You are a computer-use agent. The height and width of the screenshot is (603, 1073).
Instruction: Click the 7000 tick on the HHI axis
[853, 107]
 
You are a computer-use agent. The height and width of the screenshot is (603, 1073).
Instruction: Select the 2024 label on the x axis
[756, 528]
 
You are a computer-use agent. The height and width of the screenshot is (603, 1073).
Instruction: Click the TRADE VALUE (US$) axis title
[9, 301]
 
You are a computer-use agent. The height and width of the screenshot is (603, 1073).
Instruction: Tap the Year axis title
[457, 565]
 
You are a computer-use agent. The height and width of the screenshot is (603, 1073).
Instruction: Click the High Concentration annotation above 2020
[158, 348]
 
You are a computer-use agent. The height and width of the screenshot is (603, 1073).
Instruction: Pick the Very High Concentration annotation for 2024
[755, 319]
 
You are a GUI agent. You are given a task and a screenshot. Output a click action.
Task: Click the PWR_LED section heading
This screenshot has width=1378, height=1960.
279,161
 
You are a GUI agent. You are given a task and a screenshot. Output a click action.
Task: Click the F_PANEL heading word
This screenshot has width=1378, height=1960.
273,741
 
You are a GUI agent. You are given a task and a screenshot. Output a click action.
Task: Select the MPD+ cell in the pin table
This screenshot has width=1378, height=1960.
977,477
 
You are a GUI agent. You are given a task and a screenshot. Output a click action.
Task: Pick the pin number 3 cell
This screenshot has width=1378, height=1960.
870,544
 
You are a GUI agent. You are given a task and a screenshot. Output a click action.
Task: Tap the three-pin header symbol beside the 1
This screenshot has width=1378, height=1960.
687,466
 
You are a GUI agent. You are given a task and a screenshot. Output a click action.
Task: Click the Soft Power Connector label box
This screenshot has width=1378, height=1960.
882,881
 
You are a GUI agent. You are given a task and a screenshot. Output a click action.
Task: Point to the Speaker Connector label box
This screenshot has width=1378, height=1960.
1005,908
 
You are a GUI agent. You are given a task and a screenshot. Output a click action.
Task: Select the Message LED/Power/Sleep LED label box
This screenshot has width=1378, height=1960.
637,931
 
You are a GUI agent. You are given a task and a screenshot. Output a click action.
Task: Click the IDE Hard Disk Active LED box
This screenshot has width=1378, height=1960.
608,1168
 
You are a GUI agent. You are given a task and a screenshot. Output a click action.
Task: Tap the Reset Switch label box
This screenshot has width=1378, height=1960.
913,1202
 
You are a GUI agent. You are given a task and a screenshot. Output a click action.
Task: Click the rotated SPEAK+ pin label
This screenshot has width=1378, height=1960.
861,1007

+++

[Stated problem]: Count the lines in the material above that contain the string "label", treating uppercase and lowercase letters as distinct. Give only the number.

[Final answer]: 6